Input data:
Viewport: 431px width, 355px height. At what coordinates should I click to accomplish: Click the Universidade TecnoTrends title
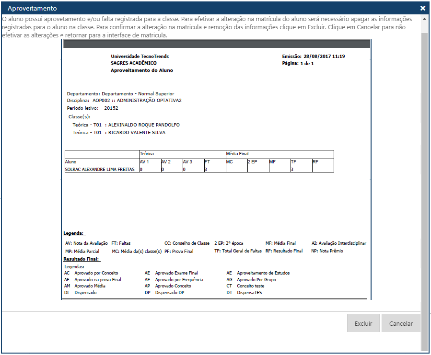pos(139,57)
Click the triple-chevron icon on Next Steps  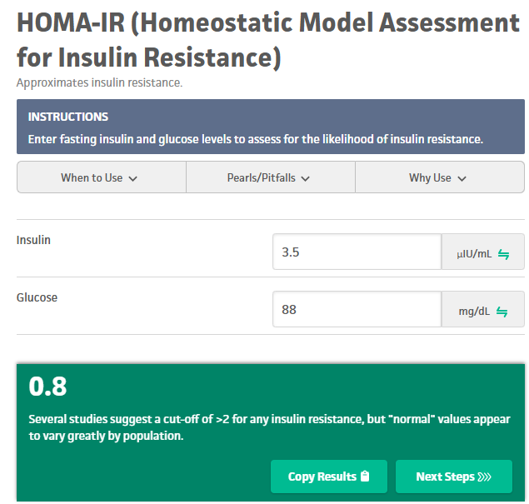point(485,477)
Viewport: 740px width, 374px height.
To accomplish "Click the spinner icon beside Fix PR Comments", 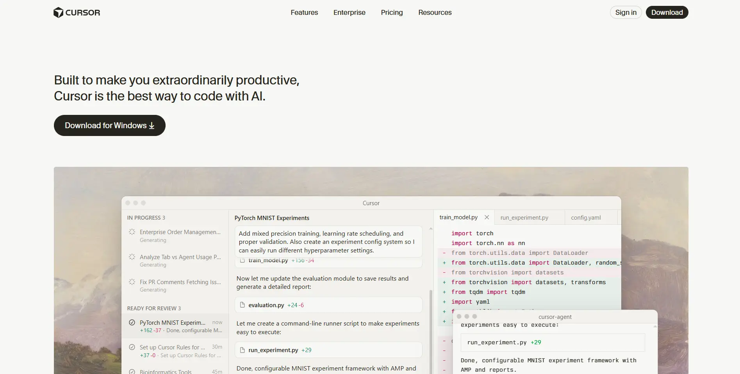I will 132,282.
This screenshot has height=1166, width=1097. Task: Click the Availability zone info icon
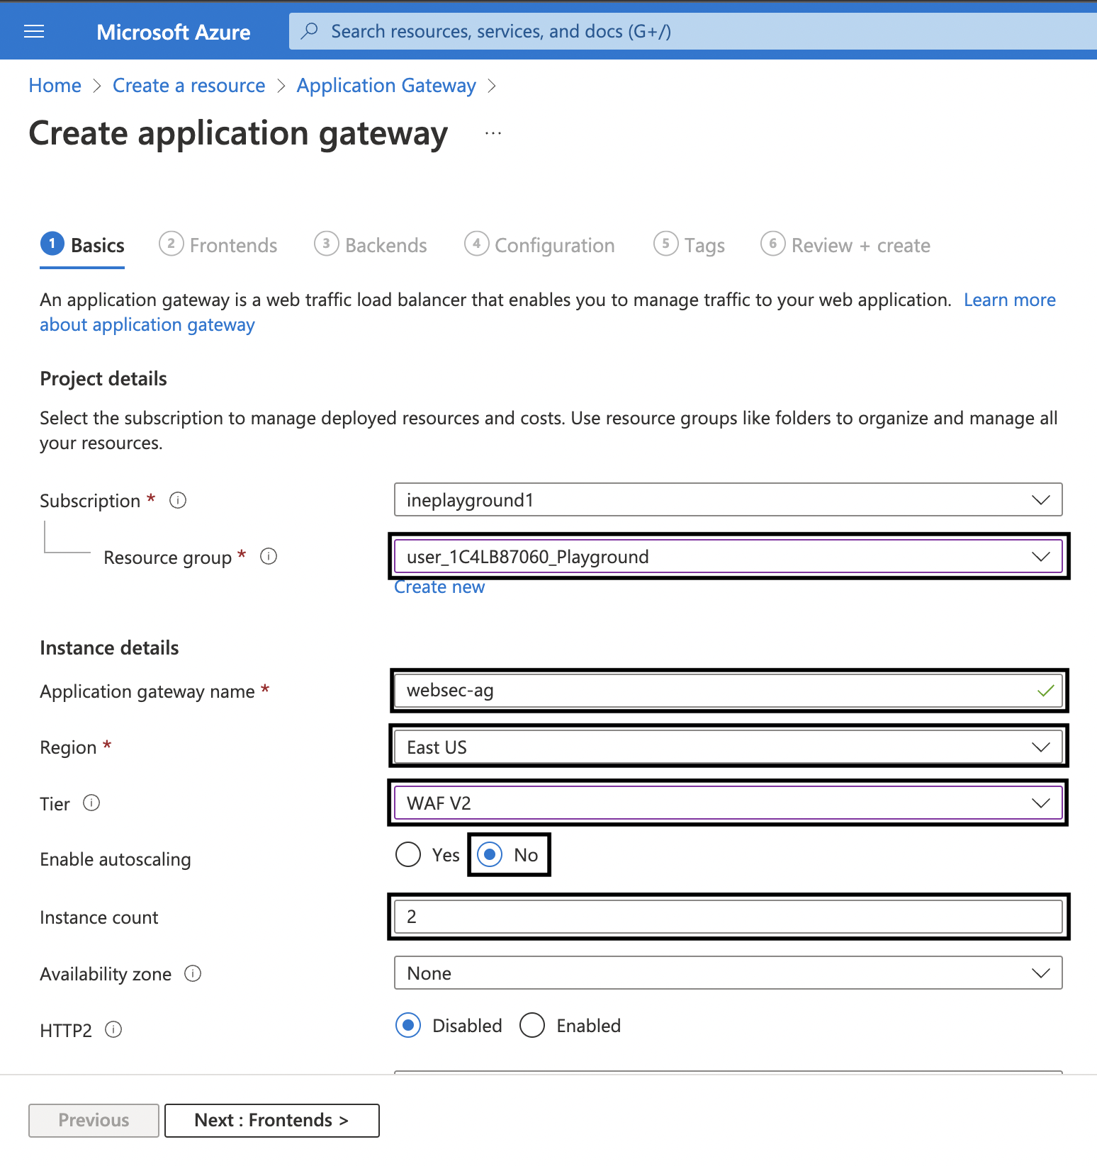(x=193, y=974)
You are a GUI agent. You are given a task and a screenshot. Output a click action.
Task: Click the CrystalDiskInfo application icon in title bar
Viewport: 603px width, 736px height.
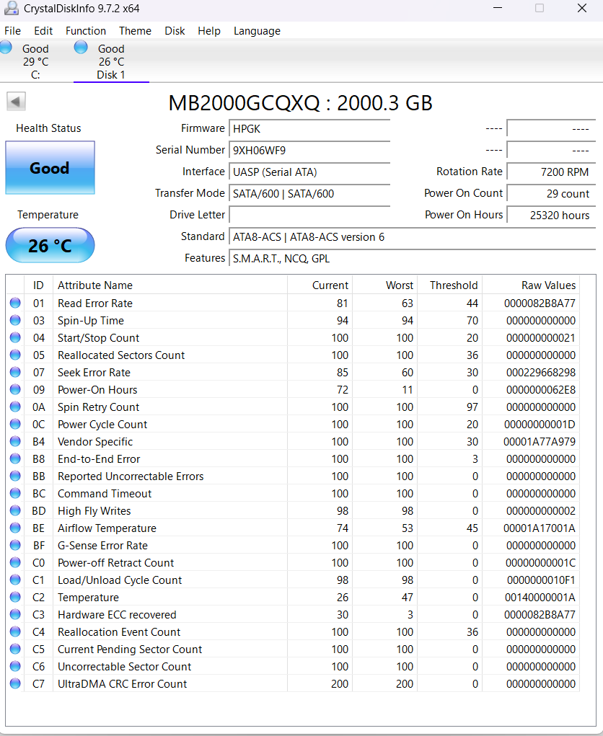[10, 10]
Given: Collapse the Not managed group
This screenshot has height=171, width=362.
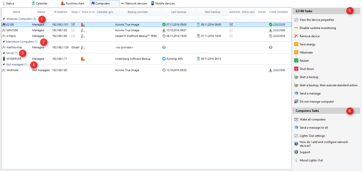Looking at the screenshot, I should tap(4, 65).
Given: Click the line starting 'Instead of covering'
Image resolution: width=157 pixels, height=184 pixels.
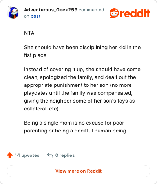Looking at the screenshot, I should [x=82, y=70].
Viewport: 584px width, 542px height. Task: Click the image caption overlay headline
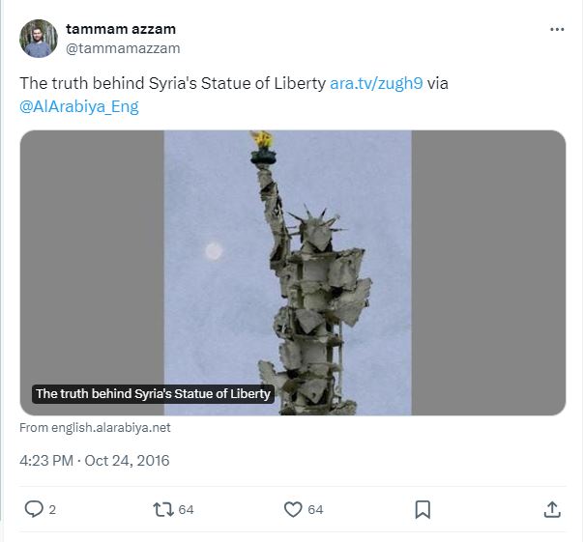(154, 394)
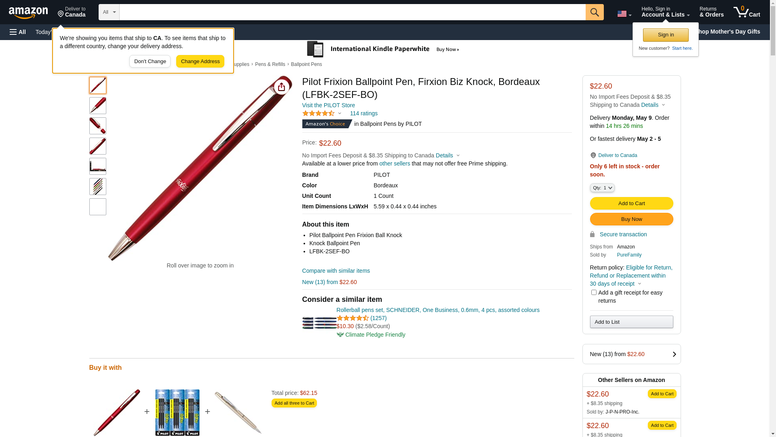Screen dimensions: 776x437
Task: Click the star rating icons
Action: tap(318, 114)
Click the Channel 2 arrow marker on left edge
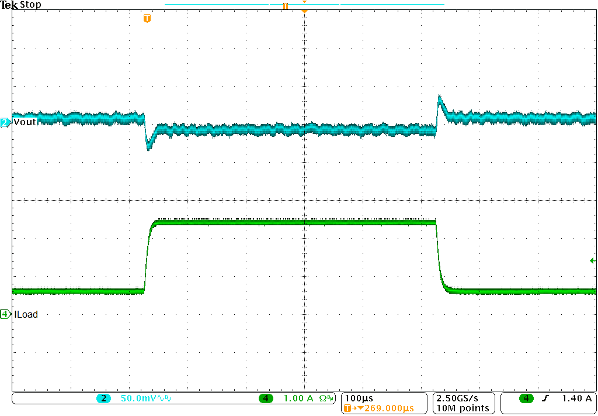Viewport: 598px width, 416px height. [4, 121]
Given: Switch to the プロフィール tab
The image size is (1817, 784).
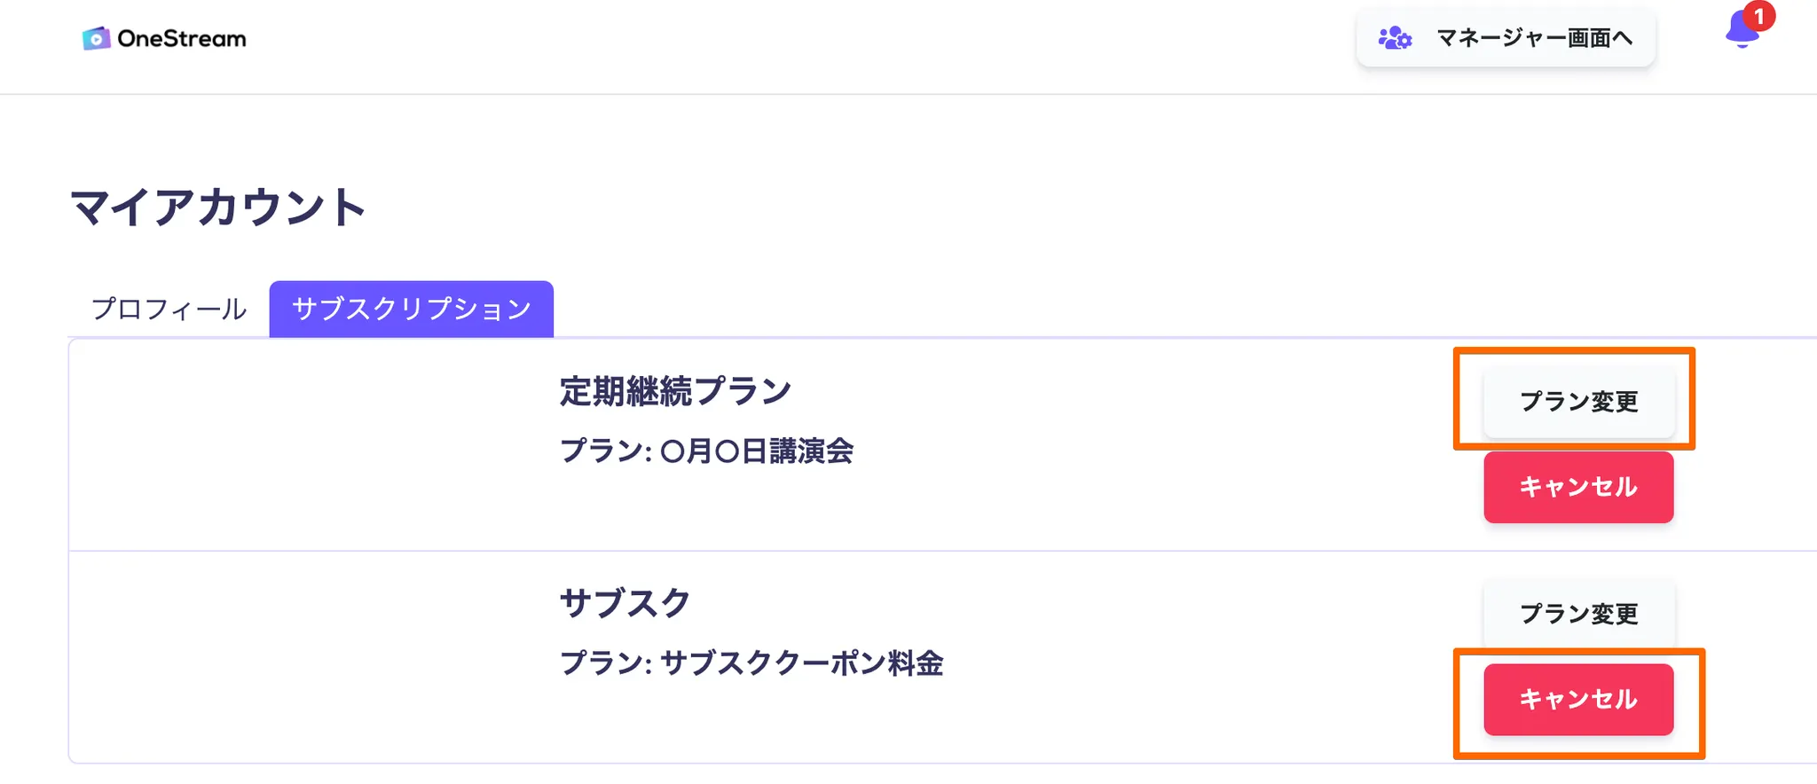Looking at the screenshot, I should pyautogui.click(x=169, y=310).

About this task: Leaving out all pictures, repeat word for word the lines from the one containing "Viewport: 603px width, 736px height." through the final line of the material above.

Solution for this task:
Viewport: 603px width, 736px height.
[10, 10]
Given: Collapse the Not managed group
This screenshot has height=171, width=362.
Looking at the screenshot, I should tap(4, 65).
Given: Click the line starting 'Instead of covering'
Image resolution: width=157 pixels, height=184 pixels.
Looking at the screenshot, I should [x=82, y=70].
Viewport: 584px width, 542px height. Task: Click the image caption overlay headline
(154, 394)
Screen dimensions: 776x437
Task: Click the star rating icons
Action: tap(318, 114)
Click the Channel 2 arrow marker on left edge
Viewport: 598px width, 416px height. [4, 121]
Given: Switch to the プロフィール tab
The image size is (1817, 784).
Looking at the screenshot, I should pyautogui.click(x=169, y=310).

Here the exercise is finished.